Literatur- und Wissensgeschichte kleiner Formen

DFG-Graduiertenkolleg 2190

Madeline Zehnder

Madeline Zehnder


2021 Ph.D. English Language & Literature, University of Virginia

2017 M.A. English Language & Literature, University of Virginia

2013 B.A. English Language & Literature, Music, Smith College

Publikationen (Auswahl)

“Frances Ellen Watkins Harper, Media Theorist,” Commonplace: the journal of early American life, December 2021,

“Colonial Relations in Miniature: Affective Networks, Race, and the Portrait in Victor Séjour’s ‘Le Mulâtre,’” American Literature 93, no. 2 (2021): 167-94,

“A Radical Pocket Book: A miniature Emancipation Proclamation helped to recruit Black soldiers during the Civil War,” History Today 71, no. 4 (April 2021),

“Plantation Gothic: The first published short story by an African American author and its roots in 19th-century Louisiana,” 64 Parishes, the quarterly magazine of the Louisiana Endowment for the Humanities (Summer 2021),

“Companion,” New Literary History 50, no. 3 (2019): 487-91,

“Revolutions of Taste: Mon Odyssée and the Aesthetic Inheritance of Saint-Domingue,” American Literary History 31, no. 1 (2019): 1-23,

Collaborative Projects

Co-curator, with Neal D. Curtis and Samuel V. Lemley. Exhibition: “Rotunda Planetarium: Science & Learning in the University of Virginia’s First Library” ( November 2019 to February 2020.

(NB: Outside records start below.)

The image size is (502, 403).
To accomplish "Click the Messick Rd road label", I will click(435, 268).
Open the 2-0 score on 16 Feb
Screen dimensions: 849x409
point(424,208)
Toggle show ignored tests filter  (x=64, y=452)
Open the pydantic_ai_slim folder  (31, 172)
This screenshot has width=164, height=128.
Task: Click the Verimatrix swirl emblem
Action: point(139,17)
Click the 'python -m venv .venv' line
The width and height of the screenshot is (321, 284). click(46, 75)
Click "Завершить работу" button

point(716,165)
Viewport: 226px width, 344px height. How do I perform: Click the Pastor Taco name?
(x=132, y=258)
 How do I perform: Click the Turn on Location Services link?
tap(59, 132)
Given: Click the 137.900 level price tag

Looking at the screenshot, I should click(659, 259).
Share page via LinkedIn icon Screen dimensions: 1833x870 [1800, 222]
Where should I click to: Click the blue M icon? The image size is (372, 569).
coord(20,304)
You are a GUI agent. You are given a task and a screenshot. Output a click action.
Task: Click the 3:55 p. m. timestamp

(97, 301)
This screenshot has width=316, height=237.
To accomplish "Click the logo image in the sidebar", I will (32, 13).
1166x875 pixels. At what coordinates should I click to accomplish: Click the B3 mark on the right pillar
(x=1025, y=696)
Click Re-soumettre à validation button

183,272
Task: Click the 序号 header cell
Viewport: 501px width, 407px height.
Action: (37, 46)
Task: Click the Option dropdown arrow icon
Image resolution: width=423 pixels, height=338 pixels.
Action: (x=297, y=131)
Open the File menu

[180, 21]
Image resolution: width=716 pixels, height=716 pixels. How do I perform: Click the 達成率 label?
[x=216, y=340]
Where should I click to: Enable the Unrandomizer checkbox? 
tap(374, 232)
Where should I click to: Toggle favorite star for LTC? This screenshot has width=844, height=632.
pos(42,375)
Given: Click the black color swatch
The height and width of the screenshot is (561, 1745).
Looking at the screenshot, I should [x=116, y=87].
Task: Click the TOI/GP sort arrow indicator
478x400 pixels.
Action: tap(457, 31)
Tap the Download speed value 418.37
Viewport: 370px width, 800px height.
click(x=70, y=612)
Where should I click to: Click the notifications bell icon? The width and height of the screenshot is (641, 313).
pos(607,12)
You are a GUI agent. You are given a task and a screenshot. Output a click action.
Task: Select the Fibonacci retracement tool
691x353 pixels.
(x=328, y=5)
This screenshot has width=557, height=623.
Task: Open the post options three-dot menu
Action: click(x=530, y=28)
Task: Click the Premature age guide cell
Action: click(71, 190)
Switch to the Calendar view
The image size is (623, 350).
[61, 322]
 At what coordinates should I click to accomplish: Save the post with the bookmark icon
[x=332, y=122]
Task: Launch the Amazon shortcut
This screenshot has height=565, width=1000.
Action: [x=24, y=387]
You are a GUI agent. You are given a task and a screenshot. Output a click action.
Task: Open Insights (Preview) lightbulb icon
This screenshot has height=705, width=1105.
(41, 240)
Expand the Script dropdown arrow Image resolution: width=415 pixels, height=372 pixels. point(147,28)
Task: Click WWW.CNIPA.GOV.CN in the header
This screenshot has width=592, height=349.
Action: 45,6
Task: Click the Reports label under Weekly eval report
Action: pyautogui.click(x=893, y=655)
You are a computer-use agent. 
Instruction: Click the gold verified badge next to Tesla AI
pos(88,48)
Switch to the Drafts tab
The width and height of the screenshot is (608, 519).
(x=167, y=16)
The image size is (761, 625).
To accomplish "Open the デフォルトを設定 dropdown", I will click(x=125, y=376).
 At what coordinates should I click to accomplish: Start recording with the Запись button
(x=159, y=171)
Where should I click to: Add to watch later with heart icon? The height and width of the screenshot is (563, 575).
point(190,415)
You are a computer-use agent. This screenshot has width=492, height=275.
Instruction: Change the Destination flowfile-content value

Co-editor, with Neal D. Curtis and Samuel V. Lemley. Digital Database: “Rotunda Library Online” ( 2018 to present.

Made to Move: Pocket-Sized Print and its Uses in Nineteenth-Century America

This project places texts ranging from handbooks to it-narratives in conversation with archival materials to examine how nineteenth-century American audiences understood the affordances of pocket-sized books and other textual artifacts that elicit special comment about their portability. Items of pocket-sized print anchored nineteenth-century American fantasies about intimate social and physical encounter across distance: these works were made to move, in multiple senses of the word. Small and lightweight, pocket print was well-suited to rapid circulation. Yet with its ability to be carried in close proximity to the body, pocket print also led many nineteenth-century commentators to suggest that small-format texts possessed unique ability to move readers emotionally and otherwise instrument specific forms of audience response.

Made to Move takes a new approach to the study of material texts that accounts for the inherent interactivity of format. While book historians and bibliographers typically understand “format” to mean a printed work’s shape, size, and general physical design, I propose that formats are also social agreements that structure reader performances by fostering certain patterns of use. By investigating how nineteenth-century audiences react to books, pamphlets, and other print artifacts that advertise their “pocket” size, I examine how print formats produce meaning through their scripting of reader experience, or the ways in which they invite users to think, act, and feel.